Sekret drugi

3.3K 608 154
                                    


Ja i Alice nie zaprzyjaźniliśmy się od razu. Był to proces długotrwały i mozolny. Wymagał on również pewnego rodzaju poświęcenia z mojej strony, bo cierpliwość nigdy nie należała do moich zalet. Nigdy jednak się na to nie skarżyłem, bo wiedziałem, że przyjaźń z nią jest tym... tym czymś. Przez dwa lata nie dowiedziałem się o niej zbyt wiele. Znałem jej datę urodzin, mamę, rzeczy, które lubiła, ale cała reszta pozostawała dla mnie zagadką. Odwiedzaliśmy się, graliśmy razem w gry, rozmawialiśmy o szkole, ale cały czas zachowywała dystans. Bardzo się od siebie różniliśmy, a jednak towarzyszyliśmy sobie. Zawsze razem. Nierozłączni.

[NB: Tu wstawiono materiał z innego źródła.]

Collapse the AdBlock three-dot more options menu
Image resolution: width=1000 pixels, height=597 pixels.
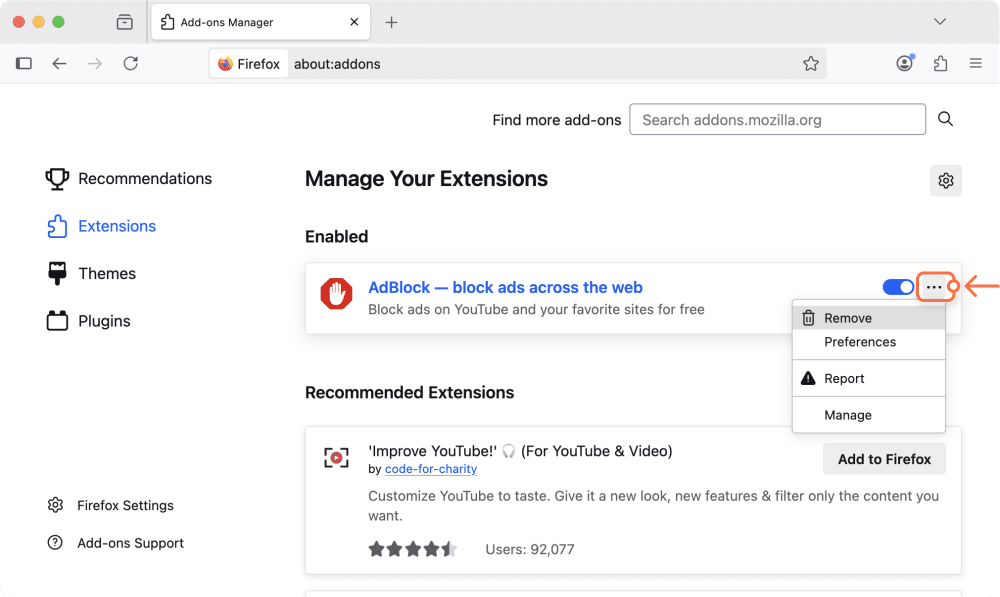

Przejście do liceum było dla mnie czymś ekscytującym. Dla Alice była to natomiast kolejna formalność. Jej życie podporządkowane było napiętemu grafikowi, który nie zawierał luki dla naszej przyjaźni i zdawałem sobie z tego sprawę, kiedy musiała odwołać nasze spotkanie ze względu na dodatkowy trening, który uzgodniła ze swoim trenerem.

Alice Blake pomimo swojego milczącego zachowania była moją ostoją. Była moją przystanią i choć nigdy jej tego nie powiedziałem, byłem podekscytowany wizją kolejnych lat nauki właśnie z jej powodu, dlatego cieszyłem się, że będziemy spotykać się w liceum przez kolejne cztery lata.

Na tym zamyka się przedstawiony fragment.